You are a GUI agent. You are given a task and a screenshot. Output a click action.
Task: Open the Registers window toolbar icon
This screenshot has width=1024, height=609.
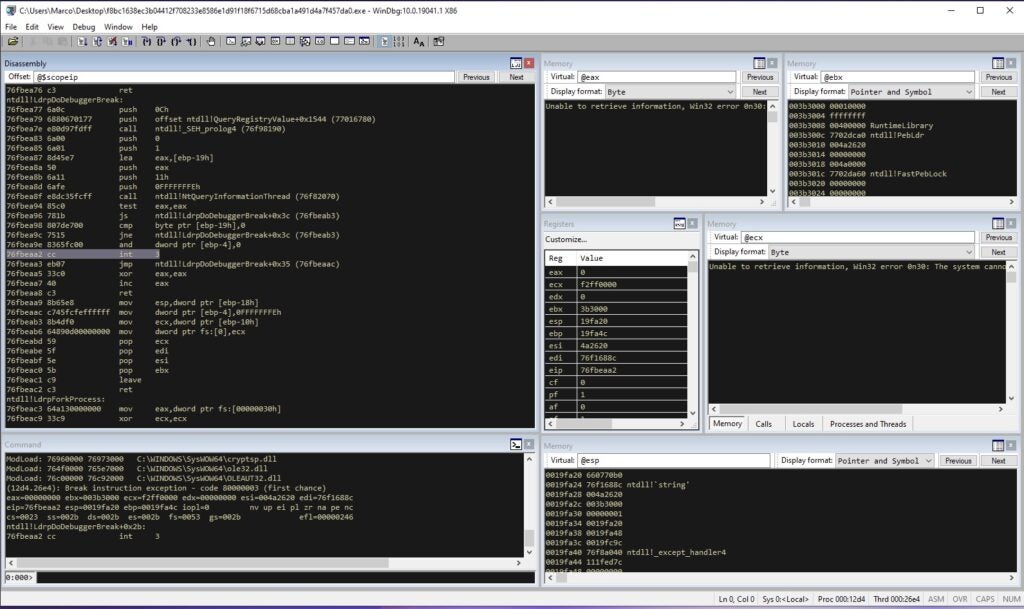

--

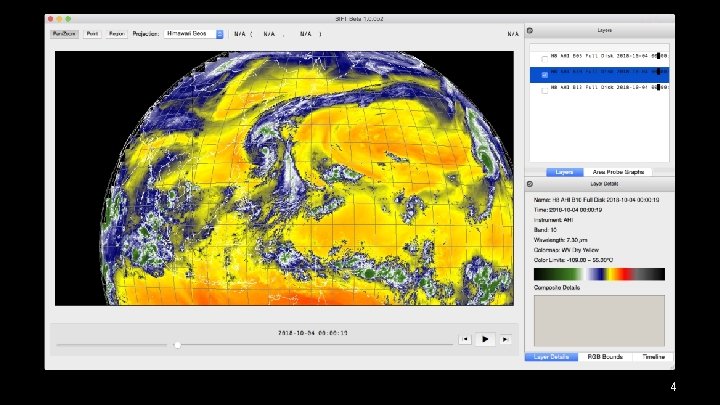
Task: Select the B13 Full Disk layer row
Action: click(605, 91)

Your instructions =
Reproduce the entries above exactly, but only the lines between the line holding "You are a GUI" and the line holding "This screenshot has width=1024, height=609.", inclusive.

Answer for the task =
You are a GUI agent. You are given a task and a screenshot. Output a click action.
Task: Open the Registers window toolbar icon
This screenshot has width=1024, height=609.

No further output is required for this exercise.